According to Dr. Adizes, every era in human history has specific diseases that organizations suffer from.
“When I say organizations, I have in mind empires, movements, schools of thought, for-profit-organizations. Many organizations were born, grew to some point, got into a trap where there was no way out and disappeared. The cause for this is a disease called Founder’s Trap,” Dr. Adizes says.
What is this disease?
Following a company’s infancy, an organization enters the Go-Go stage. A Go-Go organization is a company that has a successful product or service that has rapidly growing sales and strong cash flow. The company is not only surviving, it’s thriving. Key customers are raving about the products and ordering more. Even the investors are starting to get excited.
With this success, everyone quickly forgets about the trials and tribulations of infancy.
Go-Gos feel they can succeed at everything. It is often considered a time when the founder’s vision is readily unfolding.
The Founder’s Trap begins when the Go-Go organization cannot separate itself from dependency on the founder. Symptoms include the founder refusing to delegate effectively or hire the talent needed to grow. (He wants to but at the same time is threatened by it. Editors note)
The needs of an organization change once the Go-Go stage ends and the Adolescent stage begins. Things may slow down in the organization compared to the height of the Go-Go stage. The decisive decision-making is no longer emergency caliber.
In this stage, the organization matures and looks to grow successfully with shared authority and shared responsibility. If the founder refuses to relinquish these aspects of control, the organization is mired in the Founder’s Trap.
Avoid the Founder’s Trap.
Is your organization at risk of the Founder’s Trap? It’s easy to determine if you ask the following questions.
- Does the founder fear losing control?
- Will the founder maintain commitment?
- Can the founder let others lead, and inspire the team in their own way?
- Will the founder release equity to management?
- Is the founder committed to a succession plan?
- Can the founder get out from the camera’s spotlight?
- What will the company require from the founder at a later stage?
Are you capable of avoiding the trap?
Ed Fernandez, venture capitalist and former BlackBerry executive, has identified three capabilities leaders need to have to avoid the trap.
Can you become a storyteller? Empathy and credibility, combined with your ability to articulate a narrative around the necessary changes are part of a continuous process of rebuilding expectations and generating hope.

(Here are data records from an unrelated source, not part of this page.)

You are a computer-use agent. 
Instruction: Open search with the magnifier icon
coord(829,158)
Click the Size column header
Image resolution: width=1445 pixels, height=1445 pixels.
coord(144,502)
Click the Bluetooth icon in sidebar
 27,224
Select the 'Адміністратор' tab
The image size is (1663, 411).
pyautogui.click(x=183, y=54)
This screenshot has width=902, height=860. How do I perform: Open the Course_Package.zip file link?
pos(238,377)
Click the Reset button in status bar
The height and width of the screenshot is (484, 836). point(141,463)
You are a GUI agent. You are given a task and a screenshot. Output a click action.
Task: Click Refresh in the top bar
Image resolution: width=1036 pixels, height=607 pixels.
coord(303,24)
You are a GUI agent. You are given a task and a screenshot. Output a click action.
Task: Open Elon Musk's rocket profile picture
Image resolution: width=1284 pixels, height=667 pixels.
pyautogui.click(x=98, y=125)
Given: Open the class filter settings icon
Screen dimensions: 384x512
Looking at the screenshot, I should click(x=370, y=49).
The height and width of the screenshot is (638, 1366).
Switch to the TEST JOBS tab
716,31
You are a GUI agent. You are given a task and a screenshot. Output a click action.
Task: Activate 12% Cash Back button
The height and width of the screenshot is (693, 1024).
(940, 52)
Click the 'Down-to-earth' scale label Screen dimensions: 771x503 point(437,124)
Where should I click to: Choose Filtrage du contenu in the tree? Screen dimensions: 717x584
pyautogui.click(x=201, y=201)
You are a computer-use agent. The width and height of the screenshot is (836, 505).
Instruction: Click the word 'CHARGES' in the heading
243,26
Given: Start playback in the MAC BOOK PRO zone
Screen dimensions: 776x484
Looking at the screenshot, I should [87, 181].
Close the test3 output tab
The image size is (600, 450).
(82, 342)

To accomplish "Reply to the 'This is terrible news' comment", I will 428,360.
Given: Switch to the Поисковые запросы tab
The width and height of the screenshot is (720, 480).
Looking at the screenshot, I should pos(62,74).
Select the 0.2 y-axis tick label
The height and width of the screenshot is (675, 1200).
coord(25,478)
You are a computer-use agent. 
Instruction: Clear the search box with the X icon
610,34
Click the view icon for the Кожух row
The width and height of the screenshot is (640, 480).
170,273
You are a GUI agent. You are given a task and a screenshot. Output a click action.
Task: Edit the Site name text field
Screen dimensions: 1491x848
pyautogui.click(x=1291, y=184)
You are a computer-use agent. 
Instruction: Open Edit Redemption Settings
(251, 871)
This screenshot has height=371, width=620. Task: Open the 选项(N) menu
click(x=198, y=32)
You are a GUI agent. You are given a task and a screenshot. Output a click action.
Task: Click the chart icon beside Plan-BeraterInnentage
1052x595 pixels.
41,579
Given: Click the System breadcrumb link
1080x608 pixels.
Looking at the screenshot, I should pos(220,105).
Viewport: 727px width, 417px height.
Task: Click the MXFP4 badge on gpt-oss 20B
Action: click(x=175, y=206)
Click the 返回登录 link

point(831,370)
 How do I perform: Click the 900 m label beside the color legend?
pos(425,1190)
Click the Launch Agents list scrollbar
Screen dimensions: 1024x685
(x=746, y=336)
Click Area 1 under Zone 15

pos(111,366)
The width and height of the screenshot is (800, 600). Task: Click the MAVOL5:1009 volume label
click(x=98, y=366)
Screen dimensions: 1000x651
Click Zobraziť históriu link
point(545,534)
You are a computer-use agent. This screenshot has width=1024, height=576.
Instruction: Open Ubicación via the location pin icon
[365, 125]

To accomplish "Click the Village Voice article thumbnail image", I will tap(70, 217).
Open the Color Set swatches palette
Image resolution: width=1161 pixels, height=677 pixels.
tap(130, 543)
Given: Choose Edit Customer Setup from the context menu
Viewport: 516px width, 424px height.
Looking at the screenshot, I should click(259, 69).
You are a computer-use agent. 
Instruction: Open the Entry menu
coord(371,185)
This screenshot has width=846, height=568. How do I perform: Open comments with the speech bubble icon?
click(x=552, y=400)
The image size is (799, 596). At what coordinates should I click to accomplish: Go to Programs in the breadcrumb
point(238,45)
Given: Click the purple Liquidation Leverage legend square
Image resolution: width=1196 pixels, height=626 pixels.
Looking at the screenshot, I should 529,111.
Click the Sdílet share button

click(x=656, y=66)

You can change fortunes by channeling your inner fortune teller. Can you anticipate the moment when the organization will outgrow you? If so, plan accordingly, and prepare to release control for the greater good of the organization.
Can you transition from selfish to self-aware? Self-awareness is essential. What are your limitations and your true motivations? It is imperative for you to detach yourself from your company, embracing it as an independent entity that has its own needs to grow and prosper.
Set your organization free.
So what does Dr. Adizes believe is the best way to get out of the trap?
According to Dr. Adizes, founders should bring someone in from outside during the transition between Go-Go and Adolescence, not before and not after that. This is the most difficult transition in the corporate lifecycle because the changes are so fundamental, and the founder often appears to be an obstacle.
To get out of the Founder’s Trap, the founder must restructure the company with outside help (first). This process is best done by implementation consultants with an expansive range of skills and prior executive and ownership experiences.
To avoid the Founder’s Trap, an organization needs to clearly communicate responsibilities and authorities that further its strategies. Or, in other words, it must distribute the founder’s responsibilities.
In addition to building a more valuable company, the leader’s job is to build a strong management team to address issues and distribute accountability. A quality management team is required to succeed into the Adolescent stage. The founder must ensure the right people are in place to take the company to the next lifecycle.
The day will come when your Go-Go strengths are no longer a priority. If you want a legacy, treat your company like you would your own growing child – with the understanding that your goal is to make the little one self-sufficient long after your guidance diminishes.